[Opening Input section]
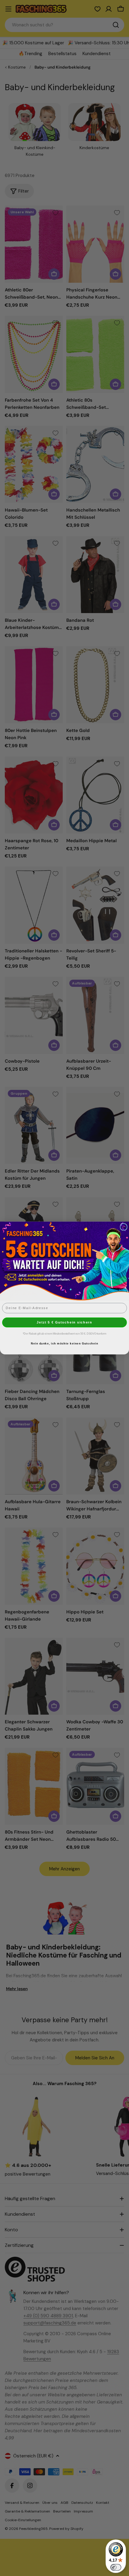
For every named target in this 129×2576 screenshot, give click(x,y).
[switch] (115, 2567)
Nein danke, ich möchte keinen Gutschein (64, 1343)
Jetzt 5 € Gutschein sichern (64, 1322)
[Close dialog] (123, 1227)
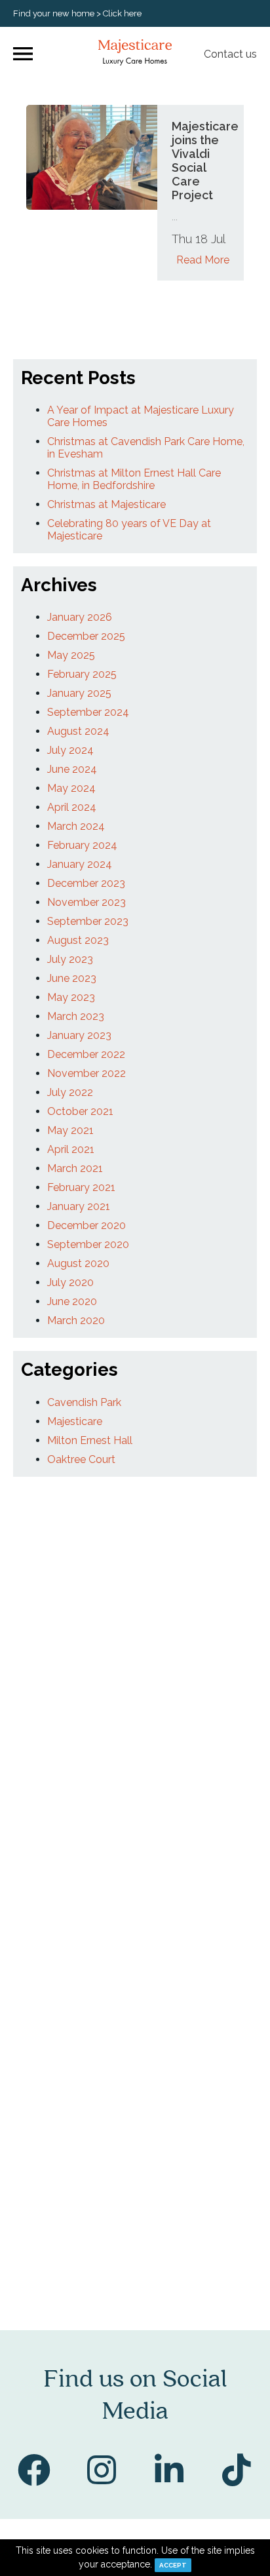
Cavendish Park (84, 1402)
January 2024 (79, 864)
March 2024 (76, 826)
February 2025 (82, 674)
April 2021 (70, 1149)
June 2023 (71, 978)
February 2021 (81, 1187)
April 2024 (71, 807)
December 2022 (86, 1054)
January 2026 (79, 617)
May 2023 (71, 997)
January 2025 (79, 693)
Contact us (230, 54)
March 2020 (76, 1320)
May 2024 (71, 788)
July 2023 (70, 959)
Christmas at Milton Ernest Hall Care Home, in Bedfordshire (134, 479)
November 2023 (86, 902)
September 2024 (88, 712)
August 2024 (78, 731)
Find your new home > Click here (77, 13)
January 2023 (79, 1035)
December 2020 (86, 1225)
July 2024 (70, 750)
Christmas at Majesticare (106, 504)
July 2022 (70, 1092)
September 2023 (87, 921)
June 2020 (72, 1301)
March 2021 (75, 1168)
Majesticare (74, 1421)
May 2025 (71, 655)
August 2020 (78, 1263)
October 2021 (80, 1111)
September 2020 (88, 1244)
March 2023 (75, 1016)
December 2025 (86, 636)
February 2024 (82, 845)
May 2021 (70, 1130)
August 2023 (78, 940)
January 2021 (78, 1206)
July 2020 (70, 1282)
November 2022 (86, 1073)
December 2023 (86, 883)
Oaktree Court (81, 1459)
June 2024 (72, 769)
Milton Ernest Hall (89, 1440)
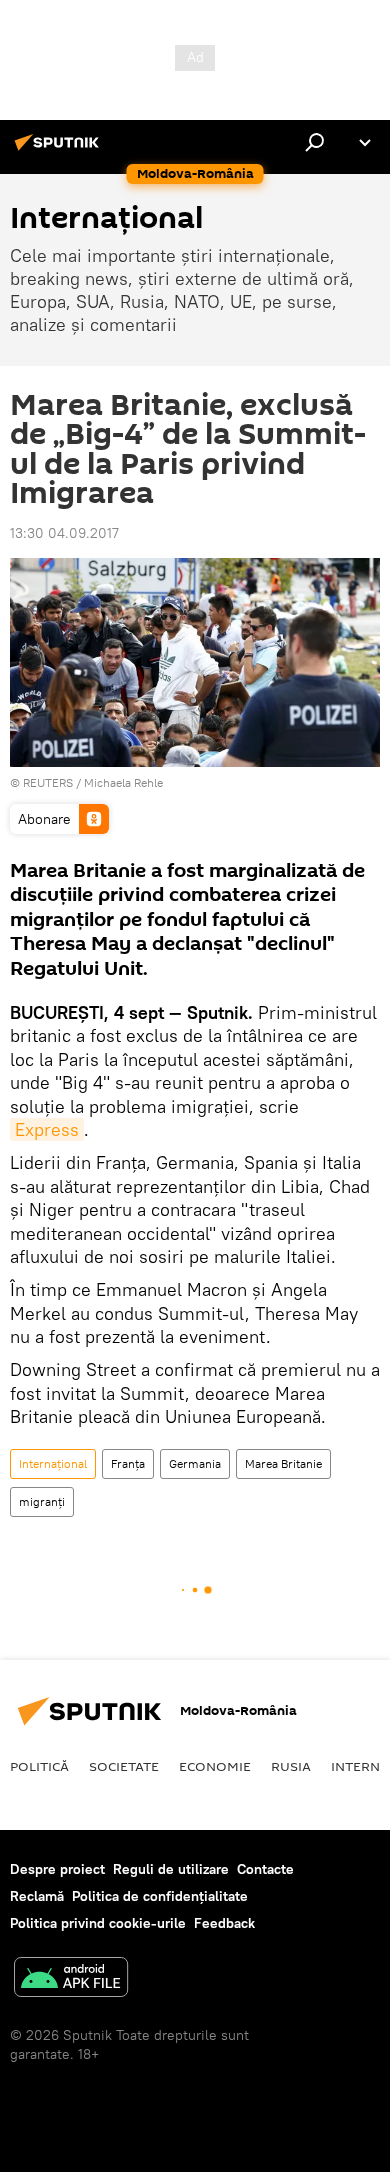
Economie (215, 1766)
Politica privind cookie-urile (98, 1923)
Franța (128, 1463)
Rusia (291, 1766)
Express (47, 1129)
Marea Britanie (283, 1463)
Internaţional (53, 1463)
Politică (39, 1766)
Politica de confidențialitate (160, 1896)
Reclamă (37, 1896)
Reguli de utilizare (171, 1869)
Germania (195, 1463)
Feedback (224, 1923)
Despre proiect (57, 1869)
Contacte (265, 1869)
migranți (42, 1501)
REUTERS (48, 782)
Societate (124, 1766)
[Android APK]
[Closing Input section]
*What is required*
Of the entries listed above, reproduce only the lines starting at the line containing "September 2024 (88, 712)" and ending at the line containing "March 2023 (75, 1016)". Include both, exactly as they stand.

*Answer box*
September 2024 (88, 712)
August 2024 (78, 731)
Find your new home > Click here (77, 13)
January 2023 (79, 1035)
December 2020 (86, 1225)
July 2024 (70, 750)
Christmas at Majesticare (106, 504)
July 2022 (70, 1092)
September 2023 (87, 921)
June 2020 (72, 1301)
March 2021 (75, 1168)
Majesticare (74, 1421)
May 2025 (71, 655)
August 2020 (78, 1263)
October 2021 (80, 1111)
September 2020 (88, 1244)
March 2023 (75, 1016)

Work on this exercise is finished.